The name Waterman was a guarantee of quality for five decades and more. It is unnecessary to list the brand’s achievements but from eyedropper fillers to the glories of the ripple pens, then some of the finest celluloid patterns in the thirties, Waterman pens had an immense appeal. The heart of any Waterman pen was the nib. Whether firm fines for accountants or wonderful flexible nibs for those who had the skills to use them, Waterman’s “Ideal” nibs were internationally recognised as among the best.
After World War II Waterman’s business declined but there were still some good pens to come. The “W” series of pens introduced in 1955 employed splendidly patterned celluloid, perhaps the company’s swansong before they, like so many others, began using the cheaper injection-moulded plastics and plated nibs that were but a faint echo of the high-quality gold “Ideal”.
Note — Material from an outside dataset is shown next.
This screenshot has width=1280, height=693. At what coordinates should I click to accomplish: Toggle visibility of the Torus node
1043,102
This series retains the Art Deco clip of its predecessors but the box lever has been retired to be replaced by a simpler spatulate lever. I’m not quite sure how to describe this green and black pattern: not so much striated as striped perhaps. The cap band is vertically incised.
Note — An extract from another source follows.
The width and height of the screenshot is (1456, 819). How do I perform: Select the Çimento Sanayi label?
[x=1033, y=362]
This British pen no longer has the Ideal nib. It is an NW3. W3 reflects a number of the pen – I don’t know what the “N” denotes. Nonetheless it’s a good quality 14 carat Waterman nib – in this case a stub. It isn’t flexible but still gives pleasing line variation.
These pens have their failings. The gold plating tends to suffer, especially on the clip – though this example is quite good. Otherwise they are quite robust and this pen, at 63 years old, looks ready to serve another generation or two.
My assistant is very busy today as you can see.